ASSIGNMENT:
I'd like an exact copy of every line from the start of the entries below through the line containing "Given: Open Test", please.

[Recorded data]

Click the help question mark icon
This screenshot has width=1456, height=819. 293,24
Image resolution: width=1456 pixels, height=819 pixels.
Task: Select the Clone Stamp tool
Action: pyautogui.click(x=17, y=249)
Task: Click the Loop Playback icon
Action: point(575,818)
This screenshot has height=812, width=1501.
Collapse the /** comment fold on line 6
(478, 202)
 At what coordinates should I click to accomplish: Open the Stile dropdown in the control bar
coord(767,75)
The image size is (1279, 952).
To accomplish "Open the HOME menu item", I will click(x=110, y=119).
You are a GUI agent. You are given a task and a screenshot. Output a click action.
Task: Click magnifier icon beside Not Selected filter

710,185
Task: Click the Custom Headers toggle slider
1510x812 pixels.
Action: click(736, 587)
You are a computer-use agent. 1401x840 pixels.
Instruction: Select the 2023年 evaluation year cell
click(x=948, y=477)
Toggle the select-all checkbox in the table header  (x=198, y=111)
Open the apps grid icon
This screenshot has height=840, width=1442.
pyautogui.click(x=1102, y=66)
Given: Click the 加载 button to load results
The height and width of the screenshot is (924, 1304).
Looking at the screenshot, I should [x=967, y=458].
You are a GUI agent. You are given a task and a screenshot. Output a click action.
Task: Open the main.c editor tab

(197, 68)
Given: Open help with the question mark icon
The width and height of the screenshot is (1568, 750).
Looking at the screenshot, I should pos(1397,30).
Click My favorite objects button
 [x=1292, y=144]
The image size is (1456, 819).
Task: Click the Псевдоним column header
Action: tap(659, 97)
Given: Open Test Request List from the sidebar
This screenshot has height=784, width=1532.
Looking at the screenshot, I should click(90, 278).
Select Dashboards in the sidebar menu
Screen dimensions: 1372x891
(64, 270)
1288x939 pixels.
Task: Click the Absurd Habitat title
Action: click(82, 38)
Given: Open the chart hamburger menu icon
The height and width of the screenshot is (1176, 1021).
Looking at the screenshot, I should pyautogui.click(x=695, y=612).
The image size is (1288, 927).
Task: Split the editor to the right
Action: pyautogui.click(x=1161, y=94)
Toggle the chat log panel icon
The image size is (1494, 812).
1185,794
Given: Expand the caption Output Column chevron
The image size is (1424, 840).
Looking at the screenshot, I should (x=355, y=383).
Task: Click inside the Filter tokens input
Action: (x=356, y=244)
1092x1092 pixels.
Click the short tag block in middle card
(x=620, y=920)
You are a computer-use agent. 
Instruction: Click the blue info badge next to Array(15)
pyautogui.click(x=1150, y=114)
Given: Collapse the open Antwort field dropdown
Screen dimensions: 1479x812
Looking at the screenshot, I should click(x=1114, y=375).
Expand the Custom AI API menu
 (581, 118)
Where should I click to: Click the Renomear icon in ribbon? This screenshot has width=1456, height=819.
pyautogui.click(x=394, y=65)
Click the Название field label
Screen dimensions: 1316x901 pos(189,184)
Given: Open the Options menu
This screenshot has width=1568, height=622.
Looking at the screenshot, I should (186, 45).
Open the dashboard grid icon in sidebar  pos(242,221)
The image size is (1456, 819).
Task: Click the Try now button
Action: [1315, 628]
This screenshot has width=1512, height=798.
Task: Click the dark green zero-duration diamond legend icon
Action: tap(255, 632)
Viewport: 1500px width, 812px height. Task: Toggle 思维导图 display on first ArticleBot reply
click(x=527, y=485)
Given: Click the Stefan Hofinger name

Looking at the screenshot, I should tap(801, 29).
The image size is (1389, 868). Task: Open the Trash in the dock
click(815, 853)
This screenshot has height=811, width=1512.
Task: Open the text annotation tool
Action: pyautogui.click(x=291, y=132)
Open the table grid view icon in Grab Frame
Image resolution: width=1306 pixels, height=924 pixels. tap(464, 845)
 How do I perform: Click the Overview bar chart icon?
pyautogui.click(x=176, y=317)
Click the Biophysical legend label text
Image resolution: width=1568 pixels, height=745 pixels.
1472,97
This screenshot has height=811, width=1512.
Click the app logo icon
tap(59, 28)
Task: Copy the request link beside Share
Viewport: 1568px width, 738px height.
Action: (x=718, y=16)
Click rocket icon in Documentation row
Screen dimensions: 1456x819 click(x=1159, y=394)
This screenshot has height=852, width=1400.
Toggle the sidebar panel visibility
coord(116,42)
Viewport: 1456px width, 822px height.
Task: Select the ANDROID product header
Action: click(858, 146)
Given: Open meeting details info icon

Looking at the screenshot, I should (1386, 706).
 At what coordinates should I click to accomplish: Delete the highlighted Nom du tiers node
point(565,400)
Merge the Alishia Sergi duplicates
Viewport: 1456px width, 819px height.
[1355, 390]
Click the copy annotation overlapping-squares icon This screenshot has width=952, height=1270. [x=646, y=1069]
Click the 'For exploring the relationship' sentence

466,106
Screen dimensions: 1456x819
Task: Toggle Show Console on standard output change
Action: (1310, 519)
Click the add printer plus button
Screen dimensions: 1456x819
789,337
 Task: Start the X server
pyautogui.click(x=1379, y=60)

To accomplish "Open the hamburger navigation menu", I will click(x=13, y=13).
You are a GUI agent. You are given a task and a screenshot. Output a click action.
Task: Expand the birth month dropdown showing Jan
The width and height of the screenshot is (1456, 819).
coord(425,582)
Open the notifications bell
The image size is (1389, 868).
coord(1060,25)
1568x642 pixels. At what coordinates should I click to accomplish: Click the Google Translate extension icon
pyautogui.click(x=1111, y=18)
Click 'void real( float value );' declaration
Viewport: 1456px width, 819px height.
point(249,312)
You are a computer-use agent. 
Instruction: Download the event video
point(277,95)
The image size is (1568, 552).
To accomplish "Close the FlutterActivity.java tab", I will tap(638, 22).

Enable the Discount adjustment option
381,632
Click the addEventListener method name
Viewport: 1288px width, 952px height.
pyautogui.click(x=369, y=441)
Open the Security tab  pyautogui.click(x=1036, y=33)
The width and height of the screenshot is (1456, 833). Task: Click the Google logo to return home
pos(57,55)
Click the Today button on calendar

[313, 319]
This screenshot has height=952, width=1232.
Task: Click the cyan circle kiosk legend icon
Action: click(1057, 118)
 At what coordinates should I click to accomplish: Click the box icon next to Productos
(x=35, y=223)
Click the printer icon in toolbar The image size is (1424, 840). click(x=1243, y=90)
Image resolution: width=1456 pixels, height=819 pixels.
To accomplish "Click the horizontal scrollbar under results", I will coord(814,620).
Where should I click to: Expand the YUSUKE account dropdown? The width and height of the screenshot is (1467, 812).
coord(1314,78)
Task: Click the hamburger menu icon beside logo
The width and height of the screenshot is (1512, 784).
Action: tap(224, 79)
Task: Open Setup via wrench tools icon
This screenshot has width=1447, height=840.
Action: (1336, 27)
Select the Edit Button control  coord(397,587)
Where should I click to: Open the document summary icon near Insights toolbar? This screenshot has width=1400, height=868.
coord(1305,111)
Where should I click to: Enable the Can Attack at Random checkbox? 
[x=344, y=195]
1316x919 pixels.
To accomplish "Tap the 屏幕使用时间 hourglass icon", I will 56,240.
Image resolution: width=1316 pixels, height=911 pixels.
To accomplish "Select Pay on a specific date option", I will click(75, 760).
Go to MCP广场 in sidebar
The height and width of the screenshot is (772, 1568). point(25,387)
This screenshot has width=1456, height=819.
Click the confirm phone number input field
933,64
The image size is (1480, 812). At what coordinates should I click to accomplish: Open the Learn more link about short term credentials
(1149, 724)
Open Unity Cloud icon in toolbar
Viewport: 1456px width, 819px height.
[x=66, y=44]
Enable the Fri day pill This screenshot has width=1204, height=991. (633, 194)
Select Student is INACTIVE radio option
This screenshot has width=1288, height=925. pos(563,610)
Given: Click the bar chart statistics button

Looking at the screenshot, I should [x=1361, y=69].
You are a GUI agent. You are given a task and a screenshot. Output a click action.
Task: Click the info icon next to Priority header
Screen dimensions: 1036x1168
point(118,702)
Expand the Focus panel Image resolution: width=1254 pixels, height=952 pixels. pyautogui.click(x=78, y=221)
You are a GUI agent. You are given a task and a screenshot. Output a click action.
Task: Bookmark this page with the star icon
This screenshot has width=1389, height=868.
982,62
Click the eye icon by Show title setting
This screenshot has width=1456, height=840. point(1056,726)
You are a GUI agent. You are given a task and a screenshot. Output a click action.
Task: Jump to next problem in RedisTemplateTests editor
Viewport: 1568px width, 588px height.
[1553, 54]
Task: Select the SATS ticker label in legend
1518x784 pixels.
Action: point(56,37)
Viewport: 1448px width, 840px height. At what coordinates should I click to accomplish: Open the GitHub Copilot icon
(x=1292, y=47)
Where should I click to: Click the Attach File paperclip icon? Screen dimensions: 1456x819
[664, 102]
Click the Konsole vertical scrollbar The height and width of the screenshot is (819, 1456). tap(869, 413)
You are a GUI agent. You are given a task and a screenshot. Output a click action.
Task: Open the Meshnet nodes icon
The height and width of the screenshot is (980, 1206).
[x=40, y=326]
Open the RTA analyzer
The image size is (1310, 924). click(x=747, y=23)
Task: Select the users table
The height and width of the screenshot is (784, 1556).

TASK RESULT:
Click the help question mark icon
This screenshot has width=1456, height=819. 293,24
Image resolution: width=1456 pixels, height=819 pixels.
Task: Select the Clone Stamp tool
Action: pyautogui.click(x=17, y=249)
Task: Click the Loop Playback icon
Action: point(575,818)
This screenshot has height=812, width=1501.
Collapse the /** comment fold on line 6
(478, 202)
 At what coordinates should I click to accomplish: Open the Stile dropdown in the control bar
coord(767,75)
The image size is (1279, 952).
To accomplish "Open the HOME menu item", I will click(x=110, y=119).
You are a GUI agent. You are given a task and a screenshot. Output a click action.
Task: Click magnifier icon beside Not Selected filter

710,185
Task: Click the Custom Headers toggle slider
1510x812 pixels.
Action: click(736, 587)
You are a computer-use agent. 1401x840 pixels.
Instruction: Select the 2023年 evaluation year cell
click(x=948, y=477)
Toggle the select-all checkbox in the table header  (x=198, y=111)
Open the apps grid icon
This screenshot has height=840, width=1442.
pyautogui.click(x=1102, y=66)
Given: Click the 加载 button to load results
The height and width of the screenshot is (924, 1304).
Looking at the screenshot, I should [x=967, y=458].
You are a GUI agent. You are given a task and a screenshot. Output a click action.
Task: Open the main.c editor tab

(197, 68)
Given: Open help with the question mark icon
The width and height of the screenshot is (1568, 750).
Looking at the screenshot, I should pos(1397,30).
Click My favorite objects button
 [x=1292, y=144]
The image size is (1456, 819).
Task: Click the Псевдоним column header
Action: tap(659, 97)
Given: Open Test Request List from the sidebar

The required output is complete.